Cutaneous vasculitis and renal involvement in Mycoplasma pneumoniae infection

Article information

Korean J Intern Med. 2015;30(3):402-405
Publication date (electronic) : 2015 April 29
doi : https://doi.org/10.3904/kjim.2015.30.3.402
1Department of Internal Medicine, Seoul National University Hospital, Seoul, Korea.
2Department of Pathology, Seoul National University College of Medicine, Seoul, Korea.
3Research Institute of Salt and Health, Seoul K-Clinic, Seoul, Korea.
Correspondence to Suhnggwon Kim, M.D. Research Institute of Salt and Health, Seoul K-Clinic, 18-5 Changgyeonggung-ro 34-gil, Jongno-gu, Seoul 110-522, Korea. Tel: +82-2-2072-4905, Fax: +82-2-762-9662, skimim@snu.ac.kr
Received 2009 January 13; Revised 2009 April 06; Accepted 2009 May 29.

To the Editor,

Mycoplasma pneumoniae is one of the smallest bacteria capable of independent replication, and its infection in humans produces various clinical manifestations. Indeed, M. pneumoniae infection can present with many extrapulmonary and pulmonary symptoms. Moreover, the severity of infection varies greatly, from a simple upper respiratory tract infection to multiorgan failure. This variability is attributable to differences in the immunological responses after local mucosal destruction induced by M. pneumoniae. This paper describes an adult case of M. pneumoniae infection, presenting with systemic vasculitis in the absence of pulmonary involvement. In this patient, M. pneumoniae infection resulted in cutaneous vasculitis, oligoarthritis, and renal involvement with massive proteinuria. To our knowledge, it is very rare for patients, especially adults, with mycoplasma infection to present with only extrapulmonary manifestations, such as those related to skin, joint, and kidney involvement.

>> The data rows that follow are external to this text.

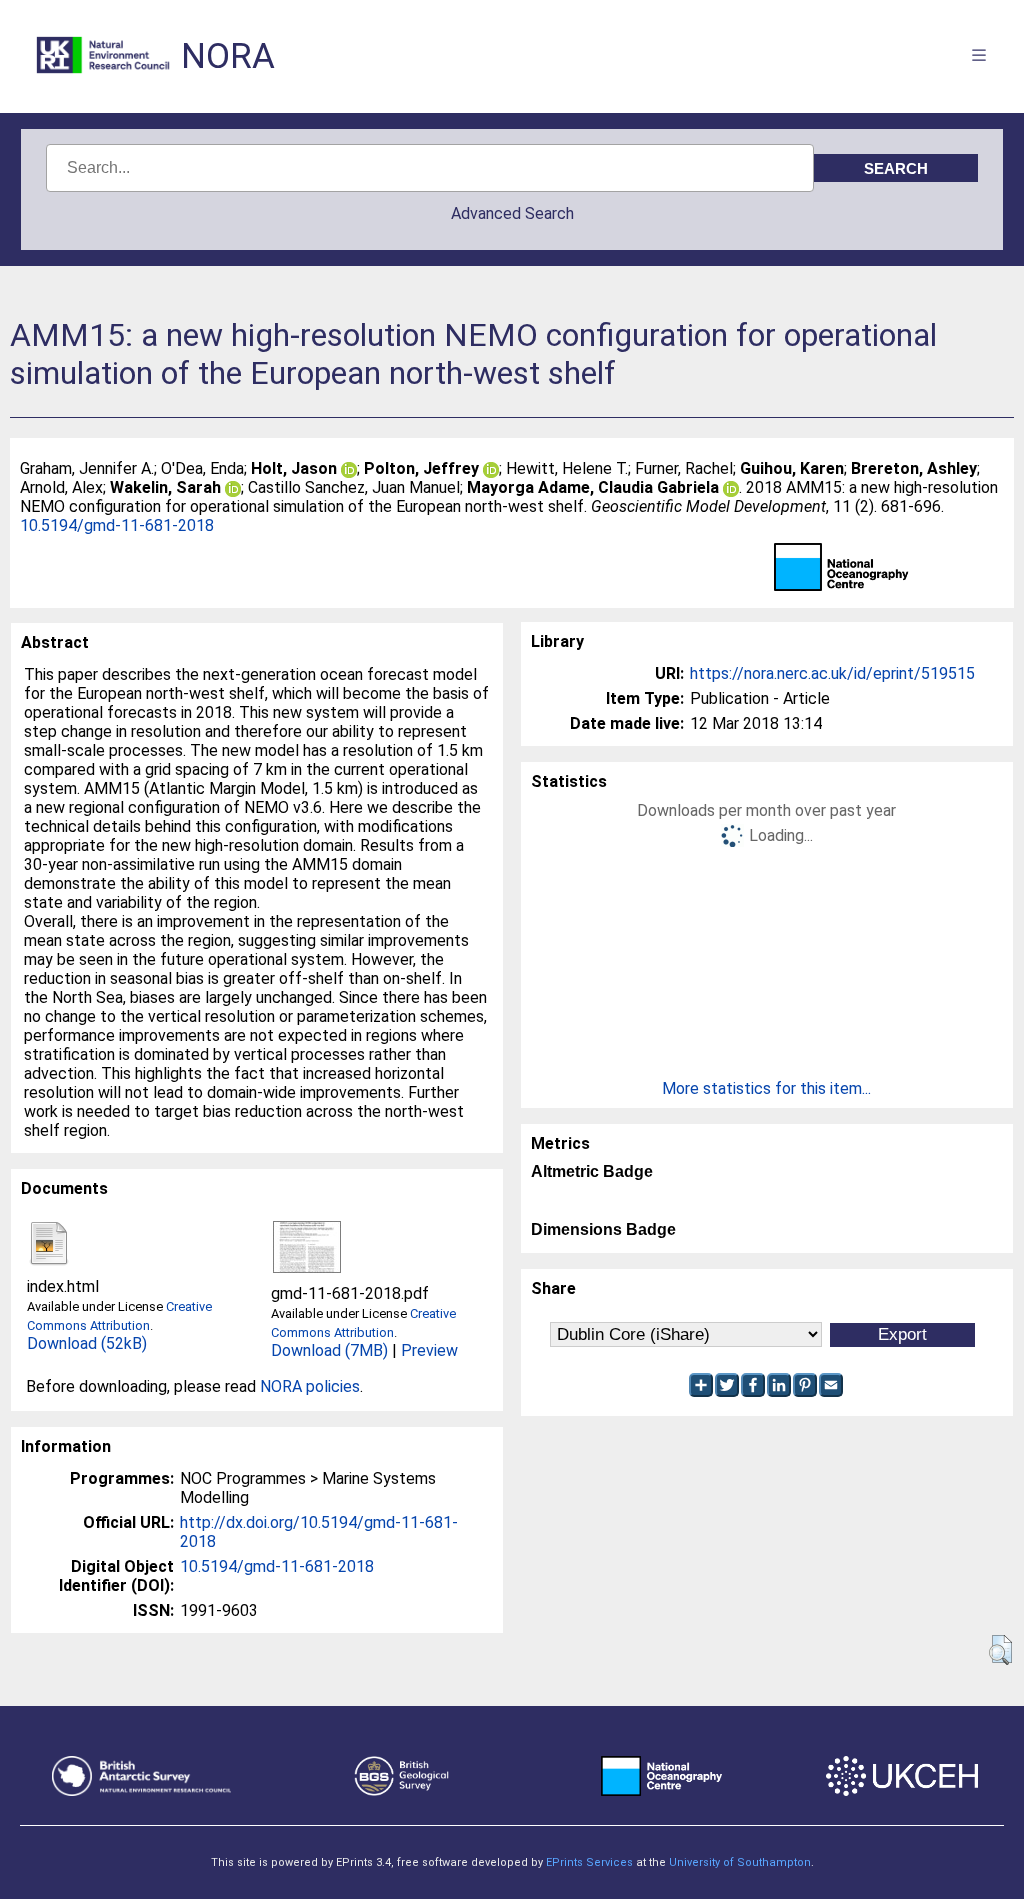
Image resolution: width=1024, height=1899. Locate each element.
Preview (429, 1350)
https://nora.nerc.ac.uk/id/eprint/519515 (832, 673)
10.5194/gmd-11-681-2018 (117, 525)
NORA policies (310, 1386)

A 52-year-old male with high fever presented with multiple subcutaneous indurations. About 3 weeks earlier, he had developed mild throat pain and a sudden fever, with temperatures up to 38.5℃ to 39.5℃ and chills. Two days after the onset of fever, the generalized subcutaneous indurations began to enlarge. The indurations varied in size, from 1 to 10 cm, and they appeared over the entire body almost simultaneously. The overlying skin was intact with no discoloration.

He underwent a skin biopsy, which showed features of panniculitis and necrotic vasculitis. Culture studies from blood and urine were negative. Antibodies to Leptospira, Rickettsia tsutsugamushi, and Hantaan virus were not detected. The subcutaneous indurations eventually decreased in size, and pustules developed in the center of the indurations. The pustules underwent ulceration and formed crusts. Thereafter, generalized edema, proteinuria, hematuria, and azotemia developed. The patient was treated empirically with doxycycline for 8 days, but the fever and knee pain only partially improved.

Because the etiology of the fever, skin lesions, and acute renal dysfunction remained unknown, he was referred to our hospital for further evaluation. His initial body temperature was 36.7℃, and his blood pressure was 155/95 mmHg. His body weight was 83 kg, which was 6 to 7 kg greater than his usual weight. He had multiple crusted skin lesions on his face, trunk, and extremities (Fig. 1), and pitting edema on both lower extremities.

Figure 1

Cutaneous vasculitis. One of multiple skin indurations is seen in the mid-abdomen area. The about 2-cmsized induration included central ulceration and crusting with time.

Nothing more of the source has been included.